[ovs-dev] [netlink 03/16] datapath: Merge "struct dp_port" into "struct vport".

Jesse Gross jesse at nicira.com
Fri Sep 24 02:11:43 UTC 2010

On Fri, Sep 10, 2010 at 3:55 PM, Ben Pfaff <blp at nicira.com> wrote:
> After the previous commit, which changed the datapath to always create and
> attach a vport at the same time, and to always detach and delete a vport
> at the same time, there is no longer any real distinction between a dp_port
> and a vport.  This commit, therefore, merges the two together to simplify
> code.  It might even improve performance, although I have not checked.
> I wasn't sure at first whether the merged structure should be "struct
> dp_port" or "struct vport".  I went with the latter since the "v" prefix
> sounds cool.
> Signed-off-by: Ben Pfaff <blp at nicira.com>

Thanks, this makes a lot of sense.  I wonder whether the name vport is
a good one since it is really just a port but it's short and easy to

> diff --git a/datapath/datapath.c b/datapath/datapath.c
> index b073a70..30117d2 100644
> @@ -382,31 +367,20 @@ static int new_dp_port(struct datapath *dp, struct odp_port *odp_port, int port_
>        if (IS_ERR(vport))
>                return PTR_ERR(vport);
> -       p = kzalloc(sizeof(*p), GFP_KERNEL);
> -       if (!p)
> -               return -ENOMEM;
> -
> -       p->port_no = port_no;
> -       p->dp = dp;
> -       p->vport = vport;
> -       atomic_set(&p->sflow_pool, 0);
> +       vport->dp = dp;
> +       vport->port_no = port_no;

You need a write memory barrier here.  Once the port is attached we
can start receiving packets from the vport.  There's no guarantee that
the cacheline containing the dp will make it before the pointer.  This
was previously done by the link from vport to dp_port.
rcu_assign_pointer() will do the job.

> @@ -538,7 +509,7 @@ void dp_process_received_packet(struct dp_port *p, struct sk_buff *skb)

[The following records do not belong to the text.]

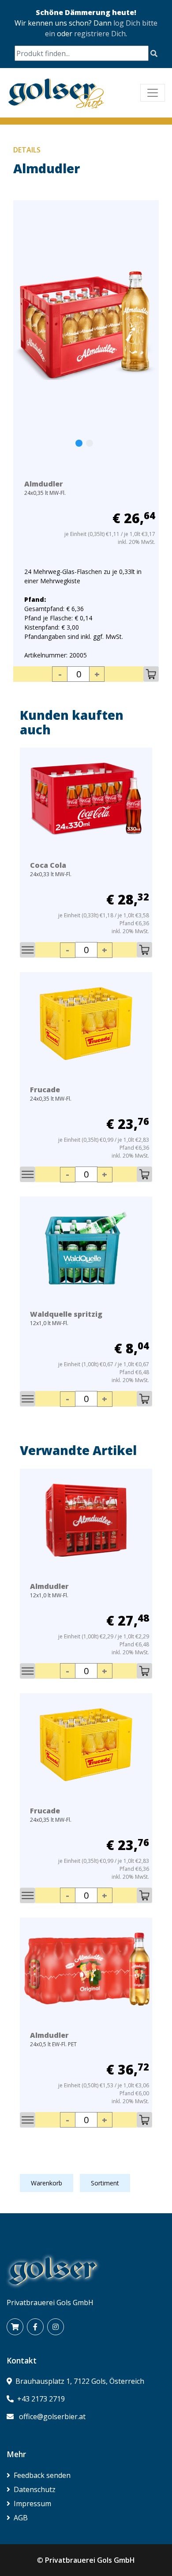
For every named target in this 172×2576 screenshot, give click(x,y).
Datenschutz (35, 2489)
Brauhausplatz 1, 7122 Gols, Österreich (79, 2381)
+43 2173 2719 (41, 2399)
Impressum (32, 2503)
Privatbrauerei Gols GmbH (90, 2560)
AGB (21, 2518)
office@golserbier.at (52, 2416)
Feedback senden (42, 2475)
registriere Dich (100, 33)
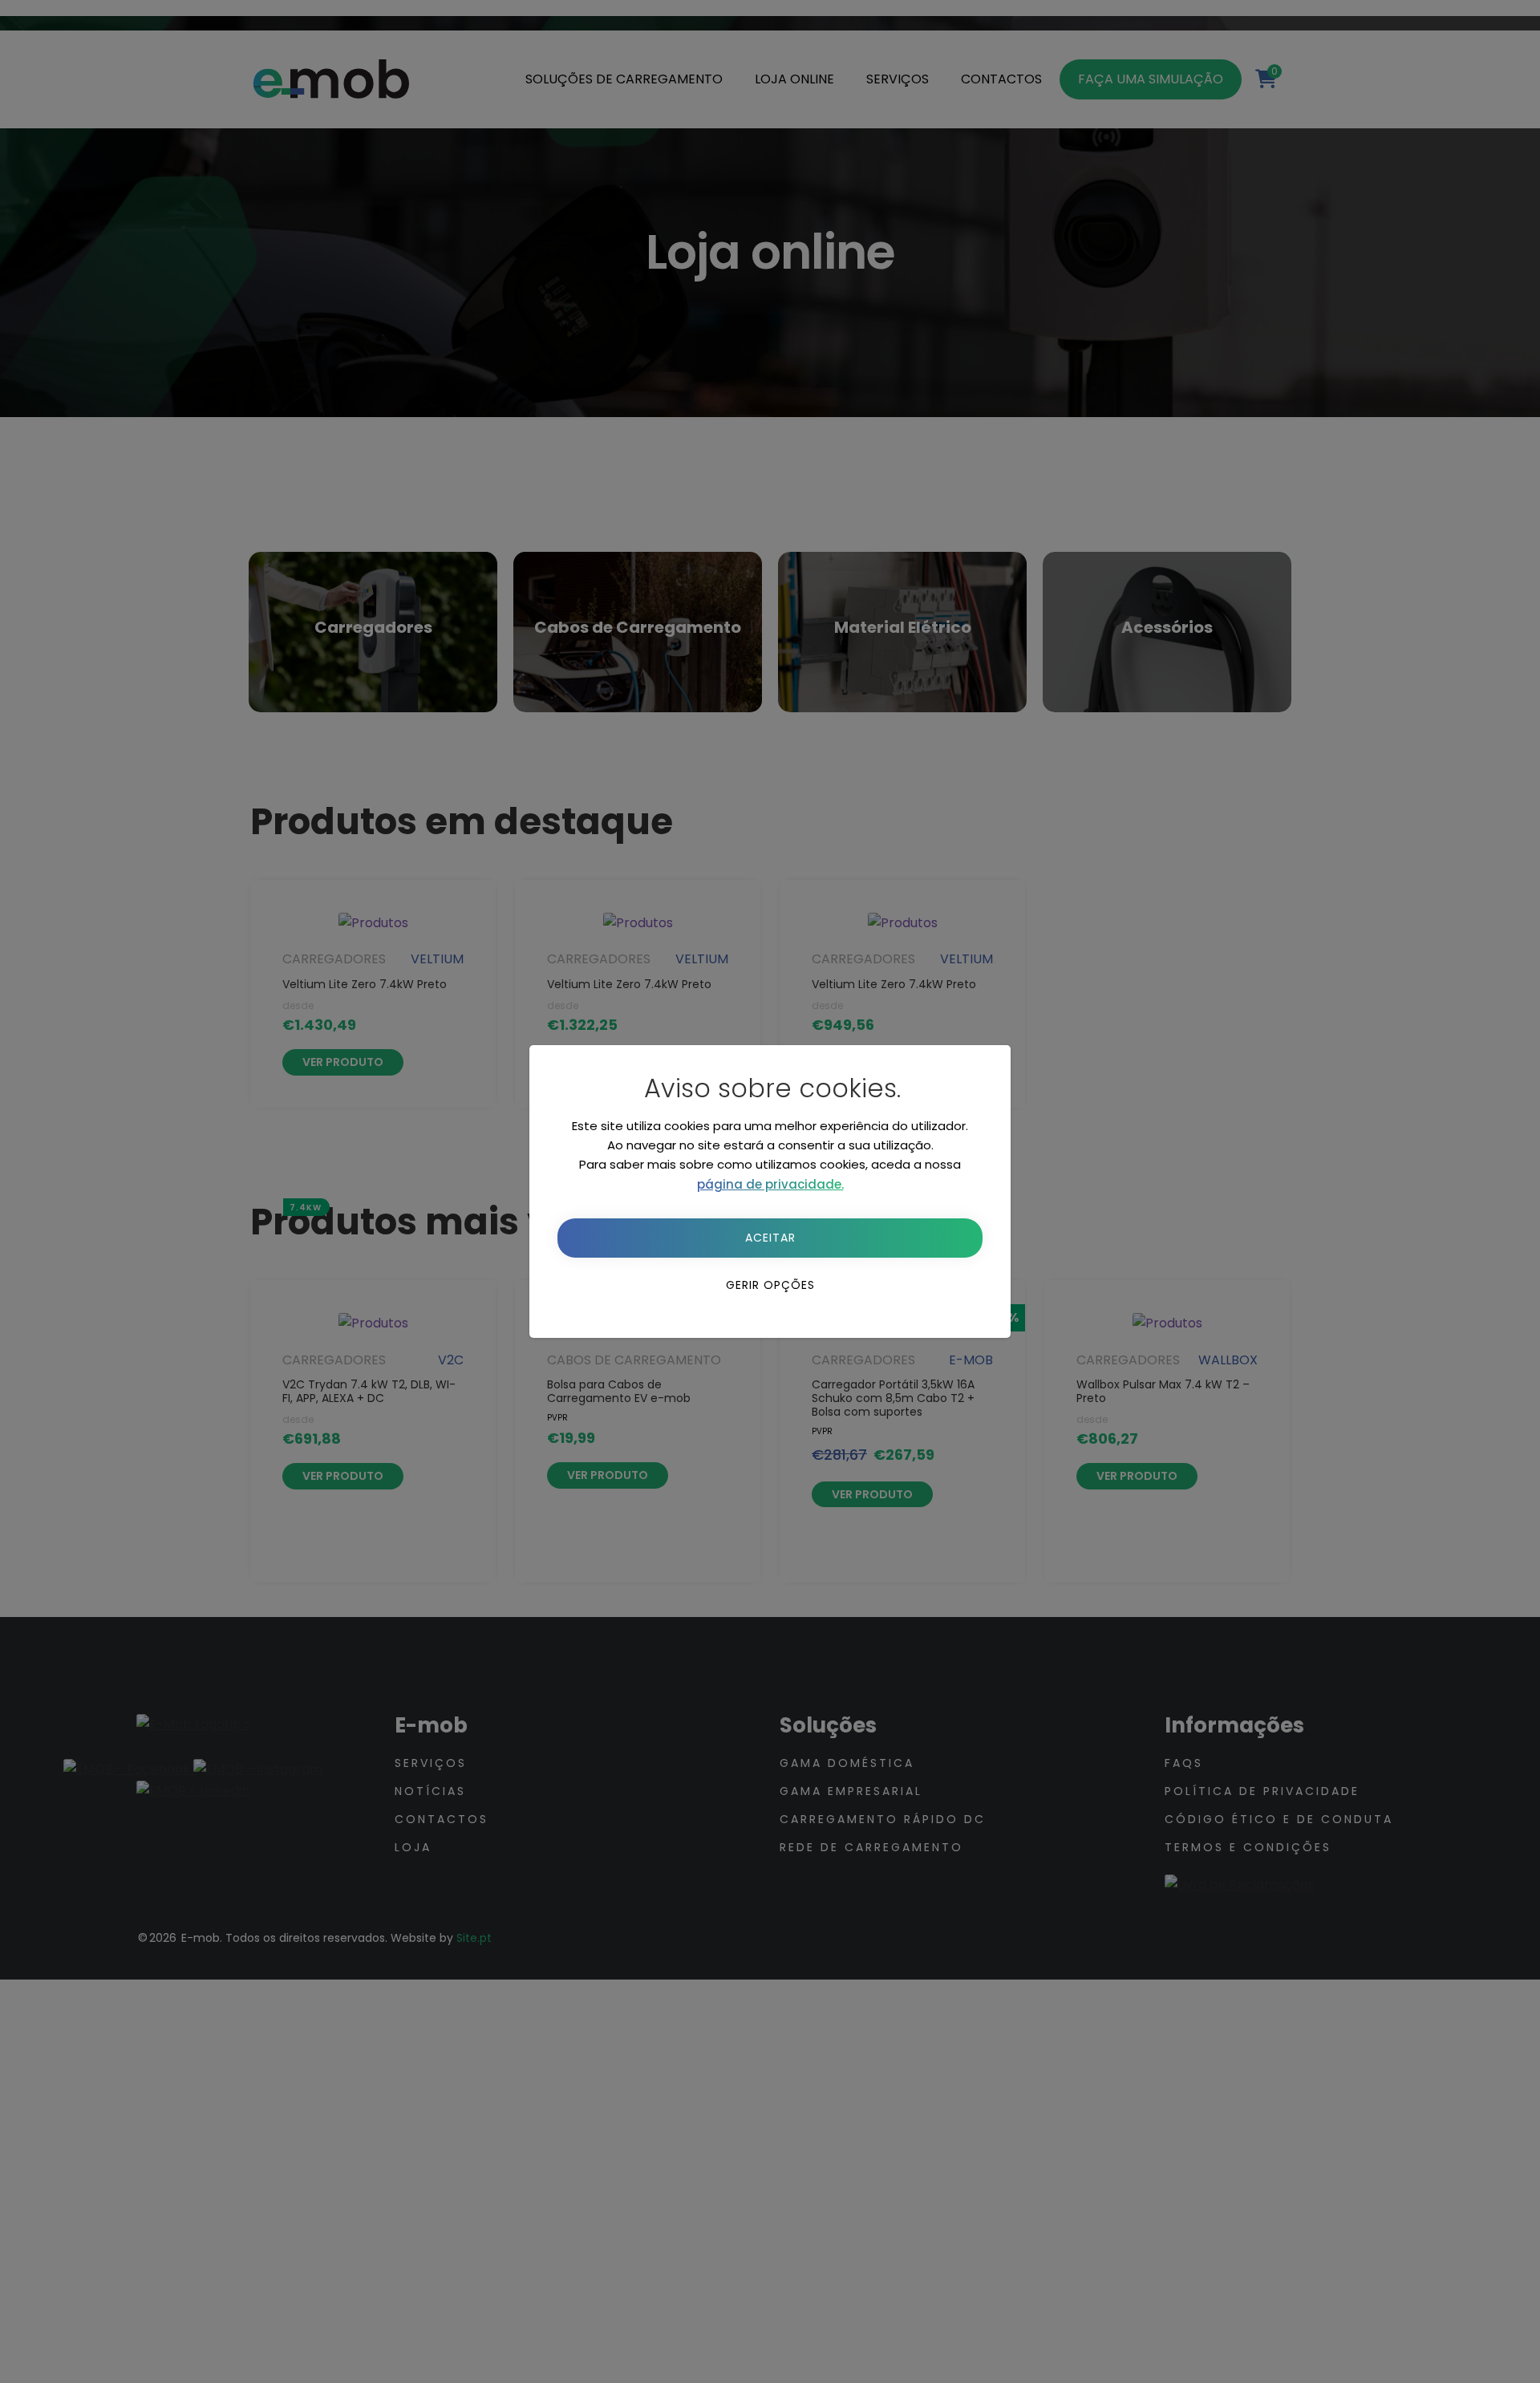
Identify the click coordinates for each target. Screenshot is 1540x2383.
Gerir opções (770, 1285)
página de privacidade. (770, 1184)
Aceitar (770, 1238)
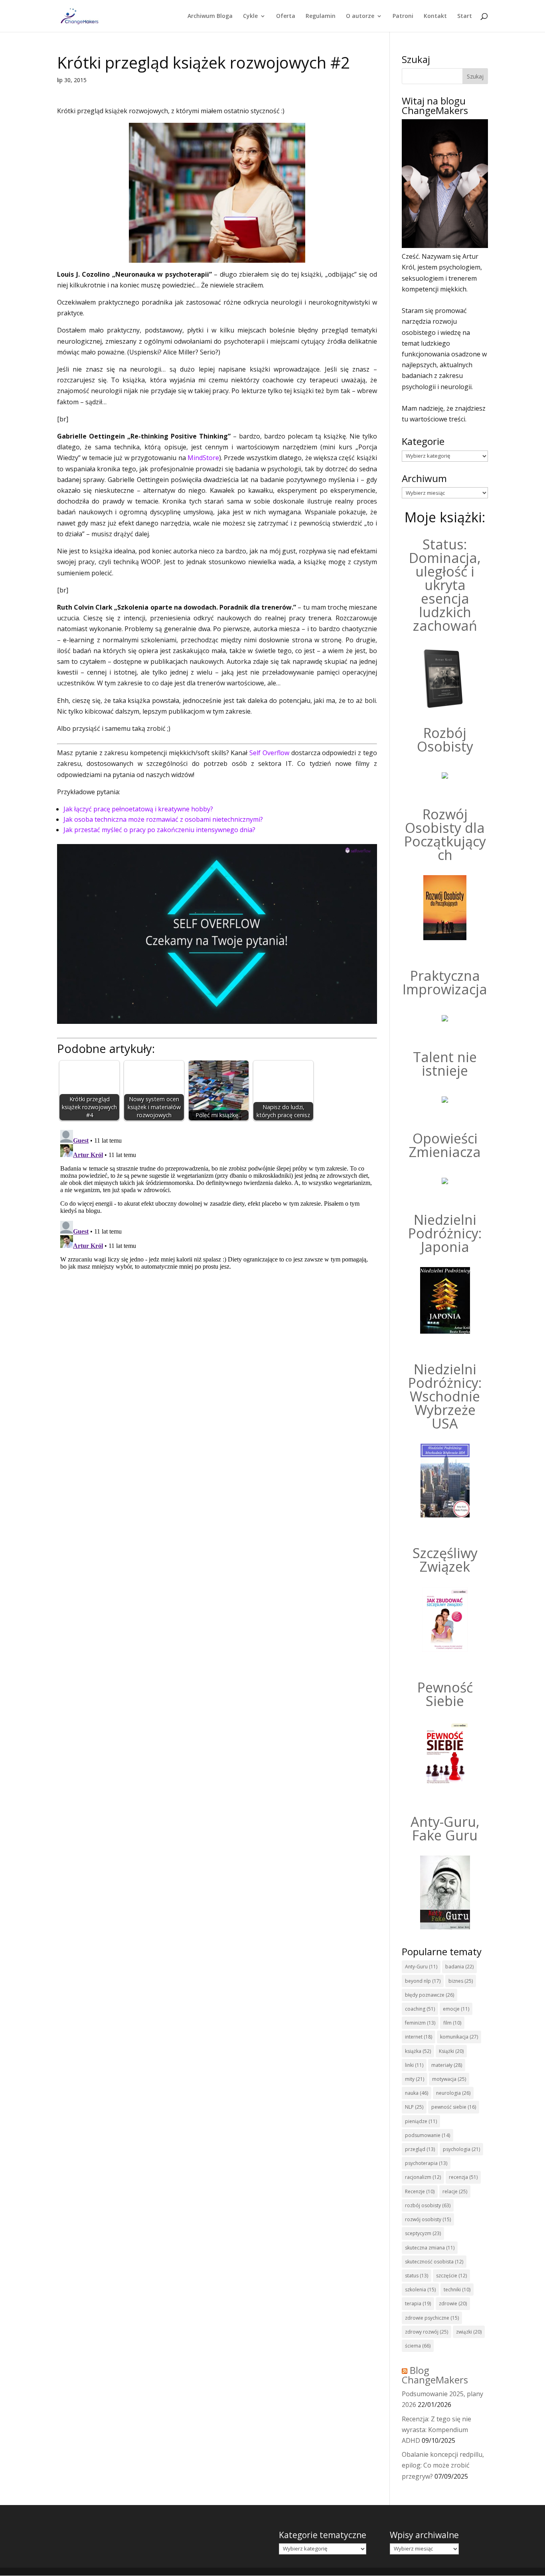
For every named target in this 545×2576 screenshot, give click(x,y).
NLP (414, 2107)
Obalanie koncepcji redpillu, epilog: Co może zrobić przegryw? (443, 2465)
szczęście (451, 2275)
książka (418, 2051)
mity (414, 2079)
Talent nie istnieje (445, 1064)
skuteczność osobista (434, 2261)
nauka (416, 2093)
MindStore (203, 457)
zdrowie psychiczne (432, 2317)
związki (469, 2331)
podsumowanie (427, 2135)
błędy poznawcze (429, 1995)
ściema (417, 2345)
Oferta (285, 16)
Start (464, 16)
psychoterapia (426, 2163)
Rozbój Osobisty (445, 740)
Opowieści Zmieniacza (445, 1145)
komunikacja (459, 2036)
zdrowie (453, 2303)
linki (414, 2065)
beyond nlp (422, 1981)
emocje (456, 2008)
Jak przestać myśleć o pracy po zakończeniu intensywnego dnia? (159, 829)
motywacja (449, 2079)
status (416, 2275)
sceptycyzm (423, 2233)
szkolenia (420, 2289)
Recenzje (419, 2191)
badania (459, 1966)
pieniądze (421, 2121)
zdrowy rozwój (426, 2331)
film (452, 2022)
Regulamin (321, 16)
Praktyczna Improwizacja (445, 982)
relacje (454, 2191)
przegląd (420, 2149)
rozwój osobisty (428, 2219)
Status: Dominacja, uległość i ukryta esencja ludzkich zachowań (445, 585)
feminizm (420, 2022)
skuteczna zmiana (429, 2247)
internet (418, 2036)
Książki (451, 2051)
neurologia (453, 2093)
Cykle (250, 16)
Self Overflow (269, 752)
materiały (446, 2065)
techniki (457, 2289)
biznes (460, 1981)
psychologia (461, 2149)
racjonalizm (423, 2177)
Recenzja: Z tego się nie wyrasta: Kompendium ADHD (436, 2430)
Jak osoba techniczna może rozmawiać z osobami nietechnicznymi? (163, 819)
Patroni (403, 16)
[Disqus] (217, 1226)
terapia (418, 2303)
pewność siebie (453, 2107)
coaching (420, 2008)
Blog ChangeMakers (435, 2374)
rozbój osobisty (427, 2205)
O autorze (360, 16)
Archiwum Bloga (210, 16)
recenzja (463, 2177)
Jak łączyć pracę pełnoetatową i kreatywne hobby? (138, 809)
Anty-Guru (421, 1966)
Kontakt (435, 16)
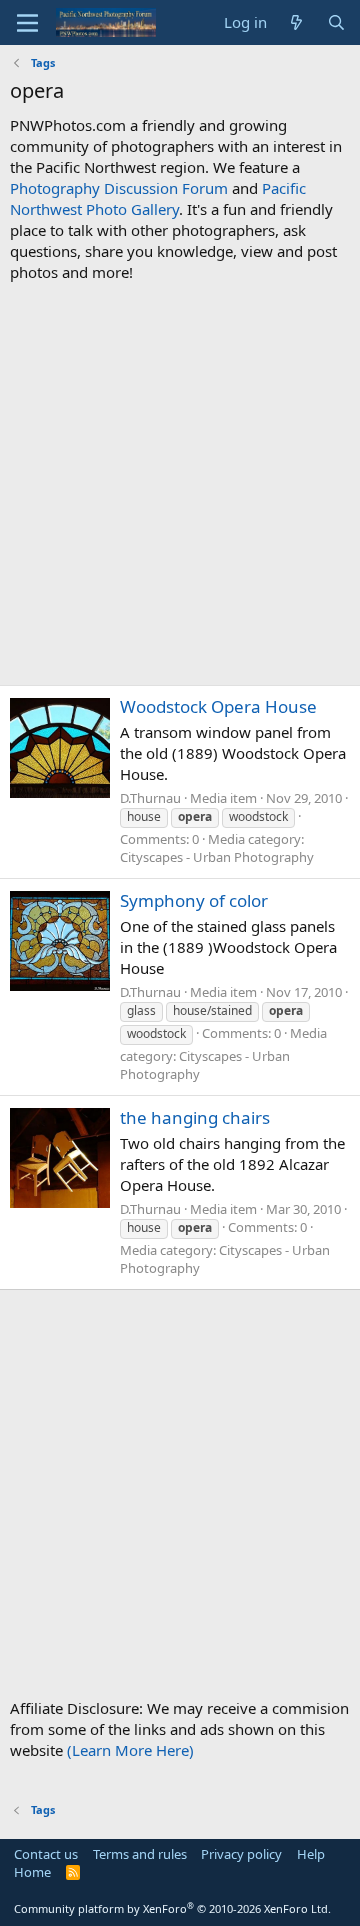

You need a data dependency read memory barrier when going from vport
to dp.  rcu_dereference works.  This was previously done in

> diff --git a/datapath/dp_sysfs_if.c b/datapath/dp_sysfs_if.c
> index b40523a..ac86ac3 100644
>  #define to_brport_attr(_at) container_of(_at, struct brport_attribute, attr)
> -#define to_brport(obj) container_of(obj, struct dp_port, kobj)
> +#define to_brport(obj) container_of(obj, struct vport, kobj)

We should rename this to to_vport.

> diff --git a/datapath/vport-internal_dev.c b/datapath/vport-internal_dev.c
> index a6e7262..b077a8a 100644
> -       dp_port = vport_get_dp_port(vport);
> -       if (dp_port)
> -               sprintf(info->bus_info, "%d.%d", dp_port->dp->dp_idx, dp_port->port_no);
> +       sprintf(info->bus_info, "%d.%d", vport->dp->dp_idx, vport->port_no);

There's a race here between device creation and dp getting assigned
(and this access is unlocked, I believe).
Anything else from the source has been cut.